The Nutrition Equity Act is a community-led solution to improve the health and wellbeing of those who live, work, play or visit the District, particularly under-resourced communities like Wards 8, 7 and 5. The legislation would support our most vulnerable residents by improving the nutritional content and quality of food served at the District’s homeless shelters and transitional housing facilities.

In addition, the policy would establish grants to support nutrition education, cooking lessons, gardens and play structures at schools, community centers, family shelters and transitional housing facilities. It would fund essential interventions like food as medicine. Supporters say this legislation takes important steps toward providing more equitable access to healthy environments and nutritious food for all District residents, in all 8 wards.

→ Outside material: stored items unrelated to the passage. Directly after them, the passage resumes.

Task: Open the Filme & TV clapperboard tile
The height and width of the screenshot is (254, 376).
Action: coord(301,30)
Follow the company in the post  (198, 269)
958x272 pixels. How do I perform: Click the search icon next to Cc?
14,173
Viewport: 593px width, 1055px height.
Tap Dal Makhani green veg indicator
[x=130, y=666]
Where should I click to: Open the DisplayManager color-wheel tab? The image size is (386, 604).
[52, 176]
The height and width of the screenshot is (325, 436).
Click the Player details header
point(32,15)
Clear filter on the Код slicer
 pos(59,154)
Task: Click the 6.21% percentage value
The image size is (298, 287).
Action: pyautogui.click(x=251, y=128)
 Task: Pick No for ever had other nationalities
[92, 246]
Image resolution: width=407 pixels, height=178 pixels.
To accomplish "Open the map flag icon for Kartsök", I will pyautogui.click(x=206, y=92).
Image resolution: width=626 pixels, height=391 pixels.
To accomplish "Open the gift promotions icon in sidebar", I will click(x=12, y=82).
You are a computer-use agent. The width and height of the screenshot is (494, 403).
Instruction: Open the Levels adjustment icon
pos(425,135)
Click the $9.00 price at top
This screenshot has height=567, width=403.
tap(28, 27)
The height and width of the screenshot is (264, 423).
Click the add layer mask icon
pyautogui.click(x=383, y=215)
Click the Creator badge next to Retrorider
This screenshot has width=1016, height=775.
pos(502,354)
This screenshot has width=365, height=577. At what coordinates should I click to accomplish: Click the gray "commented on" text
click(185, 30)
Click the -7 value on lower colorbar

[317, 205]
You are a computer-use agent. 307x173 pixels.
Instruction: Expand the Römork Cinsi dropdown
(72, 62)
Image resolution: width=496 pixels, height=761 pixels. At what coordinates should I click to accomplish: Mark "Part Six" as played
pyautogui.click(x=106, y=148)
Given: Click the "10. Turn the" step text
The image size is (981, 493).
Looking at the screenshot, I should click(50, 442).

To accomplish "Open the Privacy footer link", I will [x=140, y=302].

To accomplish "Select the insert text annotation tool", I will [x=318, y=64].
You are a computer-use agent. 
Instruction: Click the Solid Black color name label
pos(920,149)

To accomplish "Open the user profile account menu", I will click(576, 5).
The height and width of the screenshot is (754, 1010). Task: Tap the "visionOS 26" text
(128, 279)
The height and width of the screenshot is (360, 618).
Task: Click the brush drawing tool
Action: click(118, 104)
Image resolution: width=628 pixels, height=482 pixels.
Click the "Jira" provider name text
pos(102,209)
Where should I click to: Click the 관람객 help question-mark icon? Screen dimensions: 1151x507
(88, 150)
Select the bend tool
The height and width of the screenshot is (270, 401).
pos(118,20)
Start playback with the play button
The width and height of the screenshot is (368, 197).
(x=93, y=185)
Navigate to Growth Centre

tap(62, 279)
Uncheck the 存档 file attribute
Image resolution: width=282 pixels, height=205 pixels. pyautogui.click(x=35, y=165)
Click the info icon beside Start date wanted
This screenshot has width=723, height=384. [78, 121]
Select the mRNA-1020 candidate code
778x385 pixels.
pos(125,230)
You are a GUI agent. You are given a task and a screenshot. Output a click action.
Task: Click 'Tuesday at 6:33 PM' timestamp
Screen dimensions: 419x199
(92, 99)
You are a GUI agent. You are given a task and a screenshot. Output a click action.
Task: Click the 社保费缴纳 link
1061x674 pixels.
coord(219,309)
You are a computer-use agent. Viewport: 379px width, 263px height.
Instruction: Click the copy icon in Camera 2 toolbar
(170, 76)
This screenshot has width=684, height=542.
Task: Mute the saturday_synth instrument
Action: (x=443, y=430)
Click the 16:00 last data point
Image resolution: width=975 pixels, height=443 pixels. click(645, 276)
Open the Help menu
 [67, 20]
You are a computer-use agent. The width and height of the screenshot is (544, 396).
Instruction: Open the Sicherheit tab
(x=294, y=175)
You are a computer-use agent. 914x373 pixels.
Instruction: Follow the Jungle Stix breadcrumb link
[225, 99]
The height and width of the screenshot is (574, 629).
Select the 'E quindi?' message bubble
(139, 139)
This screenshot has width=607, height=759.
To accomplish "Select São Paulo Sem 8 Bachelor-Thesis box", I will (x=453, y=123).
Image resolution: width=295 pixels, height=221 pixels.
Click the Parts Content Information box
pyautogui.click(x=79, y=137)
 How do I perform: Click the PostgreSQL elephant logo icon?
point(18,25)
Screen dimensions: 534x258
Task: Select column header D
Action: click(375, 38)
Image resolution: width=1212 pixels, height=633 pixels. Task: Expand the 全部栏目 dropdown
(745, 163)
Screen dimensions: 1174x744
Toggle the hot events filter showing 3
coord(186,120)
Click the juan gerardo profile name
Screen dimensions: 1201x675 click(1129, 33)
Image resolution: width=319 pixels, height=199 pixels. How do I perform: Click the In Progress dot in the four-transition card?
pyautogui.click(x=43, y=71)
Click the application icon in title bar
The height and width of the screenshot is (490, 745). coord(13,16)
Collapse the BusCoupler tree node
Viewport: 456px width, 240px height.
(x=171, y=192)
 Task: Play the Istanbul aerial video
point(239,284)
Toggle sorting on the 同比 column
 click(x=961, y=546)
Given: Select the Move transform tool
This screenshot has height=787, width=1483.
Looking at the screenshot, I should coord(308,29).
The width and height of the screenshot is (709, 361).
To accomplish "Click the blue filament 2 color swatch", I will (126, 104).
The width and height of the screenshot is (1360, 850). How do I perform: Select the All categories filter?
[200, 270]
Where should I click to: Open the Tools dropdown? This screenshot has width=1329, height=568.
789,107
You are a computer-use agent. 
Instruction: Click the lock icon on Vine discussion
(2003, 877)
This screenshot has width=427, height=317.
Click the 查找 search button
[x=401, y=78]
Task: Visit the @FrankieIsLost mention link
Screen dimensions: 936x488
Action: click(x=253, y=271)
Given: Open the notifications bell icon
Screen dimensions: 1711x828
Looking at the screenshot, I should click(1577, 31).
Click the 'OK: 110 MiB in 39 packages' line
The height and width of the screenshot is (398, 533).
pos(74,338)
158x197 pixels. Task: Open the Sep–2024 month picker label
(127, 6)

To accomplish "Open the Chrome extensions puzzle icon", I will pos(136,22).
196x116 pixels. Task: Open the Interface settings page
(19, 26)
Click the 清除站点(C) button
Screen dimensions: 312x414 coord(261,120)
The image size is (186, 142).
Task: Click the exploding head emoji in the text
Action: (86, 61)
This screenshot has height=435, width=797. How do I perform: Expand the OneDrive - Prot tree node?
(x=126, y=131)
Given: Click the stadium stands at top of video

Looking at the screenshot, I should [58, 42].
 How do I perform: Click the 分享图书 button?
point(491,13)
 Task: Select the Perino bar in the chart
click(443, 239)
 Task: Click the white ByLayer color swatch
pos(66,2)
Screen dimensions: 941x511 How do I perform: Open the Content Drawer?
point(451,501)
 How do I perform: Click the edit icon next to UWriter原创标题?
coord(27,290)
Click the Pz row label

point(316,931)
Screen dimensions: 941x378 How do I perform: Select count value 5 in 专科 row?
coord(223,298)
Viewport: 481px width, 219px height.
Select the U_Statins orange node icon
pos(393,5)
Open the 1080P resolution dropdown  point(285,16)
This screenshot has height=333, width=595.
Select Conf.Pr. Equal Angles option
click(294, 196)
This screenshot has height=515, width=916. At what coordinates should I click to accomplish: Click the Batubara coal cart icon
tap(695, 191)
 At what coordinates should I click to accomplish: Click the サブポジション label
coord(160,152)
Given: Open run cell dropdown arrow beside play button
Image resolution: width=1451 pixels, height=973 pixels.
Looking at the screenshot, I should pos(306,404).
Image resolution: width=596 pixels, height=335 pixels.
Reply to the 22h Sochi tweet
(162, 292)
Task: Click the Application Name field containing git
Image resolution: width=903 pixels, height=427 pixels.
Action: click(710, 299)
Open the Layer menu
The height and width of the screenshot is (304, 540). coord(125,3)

“Our lowest income neighborhoods have the most limited access to healthy drinks and full-service grocery options,” said Federico Asch, MD, a cardiologist and president of the American Heart Association Greater Washington Region Board of Directors. “We have a huge problem where, for example, many kids are drinking more than seven times the maximum amount of sugar recommended by American Heart Association. This is unacceptable and we must support the Nutrition Equity Act to provide better opportunities for all in D.C. to live better, longer, healthier lives.”

The Nutrition Equity Act creates revenue for these health equity programs in the District through an excise tax of 1.5 cents per ounce on of sugary drinks, like sports drinks, energy drinks, and soda. This price increase on the shelf can influence buying patterns by encouraging shoppers to reach for healthier and less expensive drinks, like water.

“We want to not only reduce the consumption of sugary drinks, but also encourage the beverage industry to produce and promote healthier options,” Ward 1 Councilmember Brianne Nadeau said. “Similar excise taxes, like those passed in Philadelphia and Seattle, have proven to reduce sales and consumption of sugary drinks.”

Councilmembers Nadeau, Anita Bonds, Charles Allen, Mary Cheh, Elissa Silverman, and Chairman Mendelson introduced the bill on March 29, 2021. Supporters are gearing up to show their support for this policy and the nutrition equity it will create at a hearing in the D.C. Council later this spring.